Corollary 5.4 (Exact n = 4). For n = 4, the DP performs C(5,3) = 10 split evaluations. The walkthrough in junior.md shows 1 + 1 + 1 (length 2) + 2 + 2 (length 3) + 3 (length 4) = 10, matching exactly. This exact count is a useful unit-test assertion: instrument a counter and check it equals (n+1)n(n-1)/6.

Implication for asymptotics. Since C(n+1, 3) = (n+1)n(n-1)/6 = Θ(n³) and each split is O(1), the leading constant of the DP is 1/6 per split evaluation — small enough that the cubic DP is fast in practice up to n in the hundreds, even in interpreted languages. The exact-count formula also lets you predict runtime precisely: doubling n multiplies the work by ≈ 8, a clean cubic scaling that benchmarks should reproduce (a deviation signals a bug or a cache effect, not the algorithm).

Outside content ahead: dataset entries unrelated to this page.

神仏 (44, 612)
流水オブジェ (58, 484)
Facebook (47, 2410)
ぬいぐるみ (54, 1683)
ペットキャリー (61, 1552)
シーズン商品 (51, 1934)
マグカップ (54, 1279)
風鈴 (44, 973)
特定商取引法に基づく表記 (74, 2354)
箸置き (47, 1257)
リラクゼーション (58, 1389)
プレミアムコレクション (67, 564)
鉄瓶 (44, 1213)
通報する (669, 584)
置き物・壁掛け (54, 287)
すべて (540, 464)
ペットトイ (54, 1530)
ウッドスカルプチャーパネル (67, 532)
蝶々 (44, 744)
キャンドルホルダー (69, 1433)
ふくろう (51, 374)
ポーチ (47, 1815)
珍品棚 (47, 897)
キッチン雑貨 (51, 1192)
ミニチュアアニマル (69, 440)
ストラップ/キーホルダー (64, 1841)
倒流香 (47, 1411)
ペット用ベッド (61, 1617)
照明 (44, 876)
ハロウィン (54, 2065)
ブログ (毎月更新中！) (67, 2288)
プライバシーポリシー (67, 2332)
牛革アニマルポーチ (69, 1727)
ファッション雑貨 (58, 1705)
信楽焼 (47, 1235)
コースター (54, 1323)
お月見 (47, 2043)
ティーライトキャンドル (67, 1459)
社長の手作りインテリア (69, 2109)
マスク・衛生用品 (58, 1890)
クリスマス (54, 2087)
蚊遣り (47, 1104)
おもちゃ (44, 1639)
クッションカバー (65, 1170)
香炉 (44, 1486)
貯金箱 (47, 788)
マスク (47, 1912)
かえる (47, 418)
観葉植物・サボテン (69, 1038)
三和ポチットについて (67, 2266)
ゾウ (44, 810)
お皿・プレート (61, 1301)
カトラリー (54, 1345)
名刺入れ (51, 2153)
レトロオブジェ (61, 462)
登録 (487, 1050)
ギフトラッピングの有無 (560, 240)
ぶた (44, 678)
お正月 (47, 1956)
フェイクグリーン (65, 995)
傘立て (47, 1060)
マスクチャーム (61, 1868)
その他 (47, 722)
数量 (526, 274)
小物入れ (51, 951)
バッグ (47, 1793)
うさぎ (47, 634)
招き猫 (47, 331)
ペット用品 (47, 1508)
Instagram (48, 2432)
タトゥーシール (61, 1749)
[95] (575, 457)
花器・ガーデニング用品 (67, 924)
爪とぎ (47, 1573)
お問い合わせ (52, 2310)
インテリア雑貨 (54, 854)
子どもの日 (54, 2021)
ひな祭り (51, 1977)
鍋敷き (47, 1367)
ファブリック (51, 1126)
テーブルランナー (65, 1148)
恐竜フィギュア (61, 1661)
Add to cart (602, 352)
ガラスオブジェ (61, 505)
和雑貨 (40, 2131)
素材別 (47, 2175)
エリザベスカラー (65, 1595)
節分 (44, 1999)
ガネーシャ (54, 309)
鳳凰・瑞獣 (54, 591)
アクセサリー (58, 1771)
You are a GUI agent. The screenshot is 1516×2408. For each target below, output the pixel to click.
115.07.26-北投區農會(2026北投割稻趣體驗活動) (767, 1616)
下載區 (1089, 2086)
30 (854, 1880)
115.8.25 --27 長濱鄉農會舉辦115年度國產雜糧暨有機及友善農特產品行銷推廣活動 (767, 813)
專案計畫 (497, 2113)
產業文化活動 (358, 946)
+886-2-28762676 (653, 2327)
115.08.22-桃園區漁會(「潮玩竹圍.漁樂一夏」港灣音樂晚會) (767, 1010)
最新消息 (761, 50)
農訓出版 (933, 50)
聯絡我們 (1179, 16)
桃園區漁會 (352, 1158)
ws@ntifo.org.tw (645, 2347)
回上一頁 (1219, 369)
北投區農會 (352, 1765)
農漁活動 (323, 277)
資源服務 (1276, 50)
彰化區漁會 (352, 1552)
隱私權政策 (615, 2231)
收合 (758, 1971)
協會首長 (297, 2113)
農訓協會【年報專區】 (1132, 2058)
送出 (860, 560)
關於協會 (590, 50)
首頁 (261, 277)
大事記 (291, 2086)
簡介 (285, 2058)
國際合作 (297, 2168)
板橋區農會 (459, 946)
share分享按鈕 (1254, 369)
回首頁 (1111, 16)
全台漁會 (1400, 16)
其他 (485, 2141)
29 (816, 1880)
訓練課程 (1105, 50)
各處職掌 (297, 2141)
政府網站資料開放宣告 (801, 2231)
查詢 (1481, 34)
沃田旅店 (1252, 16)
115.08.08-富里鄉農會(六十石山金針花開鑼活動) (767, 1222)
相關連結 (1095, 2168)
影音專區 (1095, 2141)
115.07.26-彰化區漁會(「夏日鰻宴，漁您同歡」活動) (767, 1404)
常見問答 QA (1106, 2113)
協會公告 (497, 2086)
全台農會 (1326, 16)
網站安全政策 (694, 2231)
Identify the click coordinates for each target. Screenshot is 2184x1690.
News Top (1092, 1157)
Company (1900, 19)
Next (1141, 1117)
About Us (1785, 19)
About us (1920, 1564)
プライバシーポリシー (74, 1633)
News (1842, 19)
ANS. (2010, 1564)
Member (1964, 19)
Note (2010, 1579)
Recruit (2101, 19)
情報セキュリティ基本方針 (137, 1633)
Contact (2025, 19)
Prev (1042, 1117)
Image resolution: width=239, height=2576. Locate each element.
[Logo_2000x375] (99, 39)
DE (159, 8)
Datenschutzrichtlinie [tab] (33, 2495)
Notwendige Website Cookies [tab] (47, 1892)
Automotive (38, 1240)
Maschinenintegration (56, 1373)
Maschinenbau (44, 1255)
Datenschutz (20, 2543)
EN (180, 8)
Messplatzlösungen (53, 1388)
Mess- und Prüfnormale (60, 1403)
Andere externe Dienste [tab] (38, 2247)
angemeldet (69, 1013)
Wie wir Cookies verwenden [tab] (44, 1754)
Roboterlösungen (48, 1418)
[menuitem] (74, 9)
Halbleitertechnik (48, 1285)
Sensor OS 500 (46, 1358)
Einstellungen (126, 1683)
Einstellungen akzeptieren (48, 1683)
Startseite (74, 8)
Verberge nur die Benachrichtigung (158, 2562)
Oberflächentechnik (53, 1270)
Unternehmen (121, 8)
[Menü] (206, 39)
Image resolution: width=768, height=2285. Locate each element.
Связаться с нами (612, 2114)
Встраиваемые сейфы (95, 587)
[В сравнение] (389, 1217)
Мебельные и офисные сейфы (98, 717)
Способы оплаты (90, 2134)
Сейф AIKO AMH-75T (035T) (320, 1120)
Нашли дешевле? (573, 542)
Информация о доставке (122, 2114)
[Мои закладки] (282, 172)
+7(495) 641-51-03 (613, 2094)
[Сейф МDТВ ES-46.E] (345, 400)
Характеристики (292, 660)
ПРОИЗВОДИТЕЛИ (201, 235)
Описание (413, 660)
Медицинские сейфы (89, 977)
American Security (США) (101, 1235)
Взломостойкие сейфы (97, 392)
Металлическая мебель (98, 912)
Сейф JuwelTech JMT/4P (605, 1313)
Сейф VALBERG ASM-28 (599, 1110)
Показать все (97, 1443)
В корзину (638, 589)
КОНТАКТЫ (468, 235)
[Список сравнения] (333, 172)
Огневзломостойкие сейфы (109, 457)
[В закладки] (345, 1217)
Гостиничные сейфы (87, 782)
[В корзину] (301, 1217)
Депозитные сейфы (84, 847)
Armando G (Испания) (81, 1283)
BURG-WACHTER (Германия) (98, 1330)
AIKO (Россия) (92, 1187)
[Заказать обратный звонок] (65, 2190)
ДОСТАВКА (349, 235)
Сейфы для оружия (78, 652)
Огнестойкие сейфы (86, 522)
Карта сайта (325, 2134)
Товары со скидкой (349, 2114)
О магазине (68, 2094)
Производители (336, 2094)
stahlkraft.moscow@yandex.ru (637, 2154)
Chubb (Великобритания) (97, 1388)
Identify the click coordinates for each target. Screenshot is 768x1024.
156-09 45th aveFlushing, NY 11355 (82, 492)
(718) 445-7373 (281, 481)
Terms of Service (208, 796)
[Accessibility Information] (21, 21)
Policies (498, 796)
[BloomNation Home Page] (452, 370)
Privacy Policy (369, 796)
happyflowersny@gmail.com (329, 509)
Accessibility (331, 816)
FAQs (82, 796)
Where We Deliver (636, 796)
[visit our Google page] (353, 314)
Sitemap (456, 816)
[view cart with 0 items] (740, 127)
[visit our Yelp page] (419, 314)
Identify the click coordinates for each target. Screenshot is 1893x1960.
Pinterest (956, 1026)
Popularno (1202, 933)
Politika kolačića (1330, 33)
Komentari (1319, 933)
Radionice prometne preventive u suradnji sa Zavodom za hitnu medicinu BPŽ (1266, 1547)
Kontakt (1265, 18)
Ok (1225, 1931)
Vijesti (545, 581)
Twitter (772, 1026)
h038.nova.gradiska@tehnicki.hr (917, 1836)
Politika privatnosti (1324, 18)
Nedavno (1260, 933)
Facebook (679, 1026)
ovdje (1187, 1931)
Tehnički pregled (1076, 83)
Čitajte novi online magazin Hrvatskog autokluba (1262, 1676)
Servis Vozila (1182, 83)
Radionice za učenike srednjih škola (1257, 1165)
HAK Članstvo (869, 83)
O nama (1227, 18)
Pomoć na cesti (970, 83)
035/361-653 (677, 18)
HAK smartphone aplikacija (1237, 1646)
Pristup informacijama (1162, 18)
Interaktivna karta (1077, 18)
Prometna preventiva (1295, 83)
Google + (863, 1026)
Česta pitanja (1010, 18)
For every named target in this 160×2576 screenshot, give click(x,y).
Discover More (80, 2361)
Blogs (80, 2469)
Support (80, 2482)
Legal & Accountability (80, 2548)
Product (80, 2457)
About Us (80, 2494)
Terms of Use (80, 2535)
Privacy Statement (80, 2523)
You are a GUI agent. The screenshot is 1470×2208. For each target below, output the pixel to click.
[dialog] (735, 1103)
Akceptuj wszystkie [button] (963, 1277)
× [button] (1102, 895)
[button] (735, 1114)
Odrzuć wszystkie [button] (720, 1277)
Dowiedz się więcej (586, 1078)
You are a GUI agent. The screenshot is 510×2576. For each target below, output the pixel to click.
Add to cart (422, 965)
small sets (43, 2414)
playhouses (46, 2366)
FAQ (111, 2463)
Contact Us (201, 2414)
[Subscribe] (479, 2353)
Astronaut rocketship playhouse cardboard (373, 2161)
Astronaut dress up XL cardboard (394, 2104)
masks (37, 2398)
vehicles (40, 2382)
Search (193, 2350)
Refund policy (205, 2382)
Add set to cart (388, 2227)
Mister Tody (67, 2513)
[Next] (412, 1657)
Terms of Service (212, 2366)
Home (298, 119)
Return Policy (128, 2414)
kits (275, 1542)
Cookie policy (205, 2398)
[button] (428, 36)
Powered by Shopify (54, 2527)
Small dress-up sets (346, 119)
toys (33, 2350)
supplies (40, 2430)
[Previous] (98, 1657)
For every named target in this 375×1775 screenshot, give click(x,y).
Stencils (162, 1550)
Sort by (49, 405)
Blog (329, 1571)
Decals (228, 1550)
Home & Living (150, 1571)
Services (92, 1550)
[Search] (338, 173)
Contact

Proposition 5.6 (Space lower bound for the standard DP). Any algorithm that fills the full dp table and reconstructs an optimal parenthesization by the split-table method uses Ω(n²) space, because the split table has Θ(n²) independently-determined entries (different dimension arrays force different split tables, so the information content is Θ(n²)). To break the Θ(n²) space barrier one must either recompute splits on demand (trading time, Section 6.6 of senior.md) or use an entirely different algorithm such as Hu-Shing (which is O(n) space). The Θ(n²) figure is thus intrinsic to the tabulation method, not to the problem — paralleling the Θ(n³)-vs-O(n log n) time story.

Remark 5.7 (Anti-diagonal parallelism). Within one chain length L, all dp[i][i+L-1] entries are mutually independent (each reads only strictly shorter intervals, already finalized). They form an anti-diagonal of the table that can be computed fully in parallel. Across lengths there is a strict dependency, so the parallel depth is Θ(n) (one synchronization per length) with Θ(n²) total work per length-step — a classic example of a DP with limited but real parallelism, exploited on GPUs for very long chains.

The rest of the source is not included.